国産ジーンズ開発の歴史については全く知らなかったが、昭和40年代は自分もボブソンのジーンズを履いていたので、なぜあの時代にボブソンだったのか、改めて考えるいい機会にもなった。途中で笠置シズ子の『買い物ブギ』が唐突に出て来たのには、朝ドラとのタイミングがばっちり合っていて、偶然以上の何かを感じた。それに、60歳になって生活の拠点を児島から神戸に移したりょうの生き方も、今同じ60歳を迎えて、定年延長の打診を断って会社を辞め、生活の拠点も東京から別の地に移そうとしている自分自身と重なるものを感じた。

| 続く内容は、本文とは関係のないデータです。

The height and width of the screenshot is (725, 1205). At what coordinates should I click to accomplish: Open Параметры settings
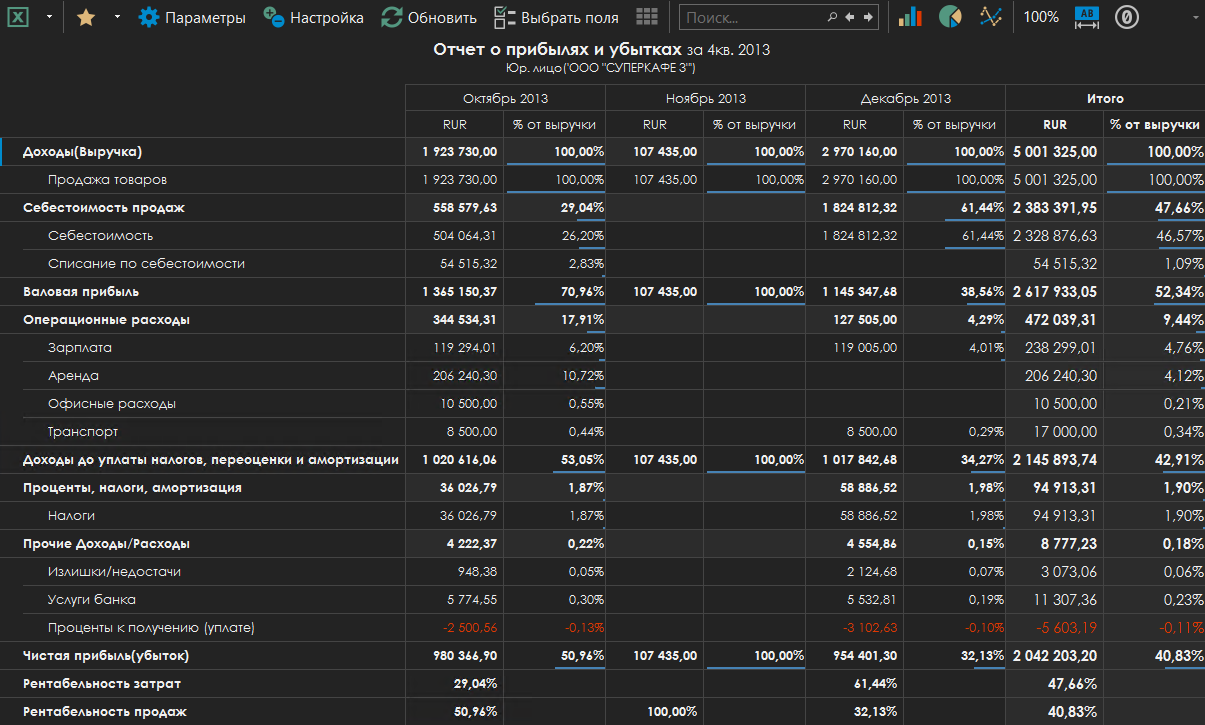pyautogui.click(x=192, y=17)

「自分の信ずる途を行け」———そんな言葉が作品内で何度か出てきたかと思うが、僕も同じ心境だ。

ただ、100年かつ三世代も連なる年月を描くわりに、鶴来恭蔵が追い求めたジーンズの染めの技術の種明かしが、縁者の回想シーンとして最終盤になって語られたのにはちょっと拍子抜けした。竹久夢二や中原淳一の絵画を絡めた序盤と戦前戦中を描いた中盤の展開がものすごく書き込まれているわりに、終盤になってはじめて登場する三世代後の人物を中心とするストーリーがあまりにもサラッとし過ぎていて、ちょっと拍子抜けする終わり方だったなというのは残念な気がする。たぶん、回収されていない伏線が相当散らばっているような気もする。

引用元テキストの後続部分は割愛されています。